*Available records*
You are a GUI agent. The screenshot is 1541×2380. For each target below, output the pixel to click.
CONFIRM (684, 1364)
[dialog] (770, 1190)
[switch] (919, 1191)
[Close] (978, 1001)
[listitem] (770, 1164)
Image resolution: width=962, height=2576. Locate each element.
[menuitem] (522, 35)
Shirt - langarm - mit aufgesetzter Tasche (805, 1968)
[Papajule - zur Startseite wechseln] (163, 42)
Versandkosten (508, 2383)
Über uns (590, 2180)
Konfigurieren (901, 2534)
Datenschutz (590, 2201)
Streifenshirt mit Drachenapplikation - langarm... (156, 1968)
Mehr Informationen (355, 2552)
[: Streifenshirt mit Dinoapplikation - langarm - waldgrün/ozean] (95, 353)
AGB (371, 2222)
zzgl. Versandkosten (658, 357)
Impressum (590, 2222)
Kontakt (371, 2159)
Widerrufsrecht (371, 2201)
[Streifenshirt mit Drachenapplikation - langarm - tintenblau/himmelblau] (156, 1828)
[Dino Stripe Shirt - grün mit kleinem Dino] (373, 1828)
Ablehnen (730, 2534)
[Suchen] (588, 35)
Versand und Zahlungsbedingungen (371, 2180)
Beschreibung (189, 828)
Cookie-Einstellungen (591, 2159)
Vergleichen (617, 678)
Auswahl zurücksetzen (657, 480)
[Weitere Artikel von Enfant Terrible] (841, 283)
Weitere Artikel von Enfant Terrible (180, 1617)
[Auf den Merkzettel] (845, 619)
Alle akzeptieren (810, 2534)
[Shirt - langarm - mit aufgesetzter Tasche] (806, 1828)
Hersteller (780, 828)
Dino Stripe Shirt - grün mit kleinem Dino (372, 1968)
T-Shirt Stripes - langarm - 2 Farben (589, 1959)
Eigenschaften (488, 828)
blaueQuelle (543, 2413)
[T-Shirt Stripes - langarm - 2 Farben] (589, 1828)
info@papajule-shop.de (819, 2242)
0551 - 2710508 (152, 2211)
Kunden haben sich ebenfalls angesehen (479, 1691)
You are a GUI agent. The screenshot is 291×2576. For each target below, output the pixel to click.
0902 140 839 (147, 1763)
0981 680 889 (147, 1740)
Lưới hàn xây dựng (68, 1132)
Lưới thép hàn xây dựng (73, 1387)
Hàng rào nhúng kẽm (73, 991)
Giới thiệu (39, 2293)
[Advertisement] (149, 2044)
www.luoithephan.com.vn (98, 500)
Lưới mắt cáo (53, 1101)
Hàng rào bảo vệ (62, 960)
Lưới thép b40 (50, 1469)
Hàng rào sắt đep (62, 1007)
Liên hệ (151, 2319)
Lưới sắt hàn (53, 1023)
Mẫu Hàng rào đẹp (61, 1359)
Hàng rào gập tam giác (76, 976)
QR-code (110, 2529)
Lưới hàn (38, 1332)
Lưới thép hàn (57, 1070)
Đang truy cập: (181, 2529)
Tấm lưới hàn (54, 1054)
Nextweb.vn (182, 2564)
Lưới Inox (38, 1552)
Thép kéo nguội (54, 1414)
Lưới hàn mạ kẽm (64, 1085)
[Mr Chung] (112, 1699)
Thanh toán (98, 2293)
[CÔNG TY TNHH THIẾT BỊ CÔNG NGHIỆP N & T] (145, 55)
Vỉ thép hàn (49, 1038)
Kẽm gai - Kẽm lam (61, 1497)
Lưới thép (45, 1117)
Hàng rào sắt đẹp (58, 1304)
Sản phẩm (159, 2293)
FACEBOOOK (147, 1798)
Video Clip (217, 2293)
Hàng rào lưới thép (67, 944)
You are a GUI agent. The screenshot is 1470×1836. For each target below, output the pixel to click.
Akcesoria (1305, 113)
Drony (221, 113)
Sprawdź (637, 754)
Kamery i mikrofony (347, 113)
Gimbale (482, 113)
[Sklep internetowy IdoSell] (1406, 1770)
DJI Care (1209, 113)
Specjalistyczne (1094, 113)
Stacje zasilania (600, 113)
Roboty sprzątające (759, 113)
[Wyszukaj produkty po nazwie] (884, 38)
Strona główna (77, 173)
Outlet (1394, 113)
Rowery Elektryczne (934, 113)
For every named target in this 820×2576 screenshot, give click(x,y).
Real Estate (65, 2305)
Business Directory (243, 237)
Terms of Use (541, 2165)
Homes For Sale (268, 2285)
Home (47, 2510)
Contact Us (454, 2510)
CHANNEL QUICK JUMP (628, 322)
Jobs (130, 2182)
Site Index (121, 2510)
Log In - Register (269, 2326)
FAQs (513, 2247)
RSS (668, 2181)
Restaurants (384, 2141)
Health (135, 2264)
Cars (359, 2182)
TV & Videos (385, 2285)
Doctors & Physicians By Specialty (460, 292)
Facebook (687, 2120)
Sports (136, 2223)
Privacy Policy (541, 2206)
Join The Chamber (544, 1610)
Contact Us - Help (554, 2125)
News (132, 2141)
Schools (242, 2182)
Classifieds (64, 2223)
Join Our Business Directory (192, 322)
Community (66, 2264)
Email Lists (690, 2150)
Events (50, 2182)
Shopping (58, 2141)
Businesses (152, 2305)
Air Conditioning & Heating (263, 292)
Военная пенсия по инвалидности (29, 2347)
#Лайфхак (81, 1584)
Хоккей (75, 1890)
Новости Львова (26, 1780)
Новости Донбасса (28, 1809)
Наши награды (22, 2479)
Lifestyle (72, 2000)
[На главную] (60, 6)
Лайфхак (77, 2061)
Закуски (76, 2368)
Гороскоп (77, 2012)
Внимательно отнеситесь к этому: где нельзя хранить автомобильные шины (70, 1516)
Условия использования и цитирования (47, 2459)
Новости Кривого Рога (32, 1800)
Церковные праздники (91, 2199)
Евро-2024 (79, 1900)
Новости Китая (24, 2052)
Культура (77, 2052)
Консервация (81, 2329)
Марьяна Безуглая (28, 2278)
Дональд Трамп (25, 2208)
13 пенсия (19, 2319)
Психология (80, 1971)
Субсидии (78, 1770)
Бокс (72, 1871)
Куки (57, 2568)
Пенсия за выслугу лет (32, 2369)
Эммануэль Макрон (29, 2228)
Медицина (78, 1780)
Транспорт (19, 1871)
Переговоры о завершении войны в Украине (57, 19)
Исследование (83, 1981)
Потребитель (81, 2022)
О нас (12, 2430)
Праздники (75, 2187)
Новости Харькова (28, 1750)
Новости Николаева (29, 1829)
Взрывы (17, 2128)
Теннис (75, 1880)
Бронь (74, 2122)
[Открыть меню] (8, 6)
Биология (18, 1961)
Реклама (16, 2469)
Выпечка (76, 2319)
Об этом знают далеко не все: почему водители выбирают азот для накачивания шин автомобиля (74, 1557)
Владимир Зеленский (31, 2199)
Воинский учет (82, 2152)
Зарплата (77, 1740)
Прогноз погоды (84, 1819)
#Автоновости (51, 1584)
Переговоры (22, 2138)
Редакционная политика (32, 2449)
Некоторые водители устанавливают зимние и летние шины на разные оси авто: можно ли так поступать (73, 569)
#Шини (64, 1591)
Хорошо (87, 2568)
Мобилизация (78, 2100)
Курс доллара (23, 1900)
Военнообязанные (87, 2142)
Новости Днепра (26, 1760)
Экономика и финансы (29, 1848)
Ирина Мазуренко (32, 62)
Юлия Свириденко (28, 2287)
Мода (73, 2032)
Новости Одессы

*Exercise*
How many of the lines above include the string "Enfant"? Answer with the number only.

*Written solution*
2